■ Try it ■
Say how many lines in the following data hold the word "opens". Write nothing but that number.

--*--

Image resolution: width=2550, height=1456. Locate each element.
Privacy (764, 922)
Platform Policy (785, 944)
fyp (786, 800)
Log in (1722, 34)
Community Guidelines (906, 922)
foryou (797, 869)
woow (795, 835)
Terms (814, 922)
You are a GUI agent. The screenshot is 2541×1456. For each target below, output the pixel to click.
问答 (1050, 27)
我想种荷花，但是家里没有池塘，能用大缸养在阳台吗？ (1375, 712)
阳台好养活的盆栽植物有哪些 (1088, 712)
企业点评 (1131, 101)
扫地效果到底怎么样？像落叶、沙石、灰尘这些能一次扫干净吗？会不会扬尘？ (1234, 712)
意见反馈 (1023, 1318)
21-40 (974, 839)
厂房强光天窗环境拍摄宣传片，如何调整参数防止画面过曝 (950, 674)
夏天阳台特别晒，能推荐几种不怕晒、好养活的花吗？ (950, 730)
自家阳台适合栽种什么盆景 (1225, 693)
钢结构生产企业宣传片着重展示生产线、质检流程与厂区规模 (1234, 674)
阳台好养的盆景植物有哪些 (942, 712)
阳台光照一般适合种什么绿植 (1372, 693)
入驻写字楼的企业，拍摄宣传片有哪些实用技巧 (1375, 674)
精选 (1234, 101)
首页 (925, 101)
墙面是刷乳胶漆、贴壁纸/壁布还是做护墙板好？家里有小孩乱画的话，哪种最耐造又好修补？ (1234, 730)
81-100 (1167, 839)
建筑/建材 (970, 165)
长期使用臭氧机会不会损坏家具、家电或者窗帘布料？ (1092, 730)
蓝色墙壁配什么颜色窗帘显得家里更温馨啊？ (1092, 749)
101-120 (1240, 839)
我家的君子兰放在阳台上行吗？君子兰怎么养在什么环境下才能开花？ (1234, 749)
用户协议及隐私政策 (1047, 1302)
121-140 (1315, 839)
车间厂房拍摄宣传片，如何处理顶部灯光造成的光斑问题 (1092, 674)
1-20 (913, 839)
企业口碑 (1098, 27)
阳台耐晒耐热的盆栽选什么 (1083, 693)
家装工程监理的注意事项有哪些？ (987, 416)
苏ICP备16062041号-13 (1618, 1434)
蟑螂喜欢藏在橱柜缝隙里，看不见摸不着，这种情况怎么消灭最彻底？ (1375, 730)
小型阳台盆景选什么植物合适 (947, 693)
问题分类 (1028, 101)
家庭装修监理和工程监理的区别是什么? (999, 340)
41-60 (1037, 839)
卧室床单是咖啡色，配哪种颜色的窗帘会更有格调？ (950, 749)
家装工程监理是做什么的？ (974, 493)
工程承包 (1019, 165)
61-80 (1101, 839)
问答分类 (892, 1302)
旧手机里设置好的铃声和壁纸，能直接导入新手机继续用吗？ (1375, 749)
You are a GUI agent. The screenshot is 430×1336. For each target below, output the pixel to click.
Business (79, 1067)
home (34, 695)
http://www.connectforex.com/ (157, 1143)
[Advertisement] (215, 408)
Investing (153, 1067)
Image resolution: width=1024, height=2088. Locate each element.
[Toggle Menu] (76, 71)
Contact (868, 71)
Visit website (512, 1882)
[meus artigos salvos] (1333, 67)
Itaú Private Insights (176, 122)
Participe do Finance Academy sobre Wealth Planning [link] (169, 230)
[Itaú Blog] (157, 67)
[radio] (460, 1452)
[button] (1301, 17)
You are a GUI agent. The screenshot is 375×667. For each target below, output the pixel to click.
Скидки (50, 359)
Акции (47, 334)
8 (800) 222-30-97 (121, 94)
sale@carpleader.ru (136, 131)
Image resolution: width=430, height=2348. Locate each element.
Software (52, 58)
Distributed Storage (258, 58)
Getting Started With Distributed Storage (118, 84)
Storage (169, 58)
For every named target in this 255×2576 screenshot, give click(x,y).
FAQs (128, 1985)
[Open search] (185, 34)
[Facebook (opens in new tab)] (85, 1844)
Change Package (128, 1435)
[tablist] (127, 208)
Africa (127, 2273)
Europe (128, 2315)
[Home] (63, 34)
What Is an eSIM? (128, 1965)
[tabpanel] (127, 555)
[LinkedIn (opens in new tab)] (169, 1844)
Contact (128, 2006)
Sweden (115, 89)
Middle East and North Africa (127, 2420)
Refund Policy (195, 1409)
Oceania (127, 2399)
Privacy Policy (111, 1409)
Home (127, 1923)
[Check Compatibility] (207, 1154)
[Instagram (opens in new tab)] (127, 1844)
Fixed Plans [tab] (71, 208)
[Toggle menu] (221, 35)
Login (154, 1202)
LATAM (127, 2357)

--*--

■ Task answer ■
3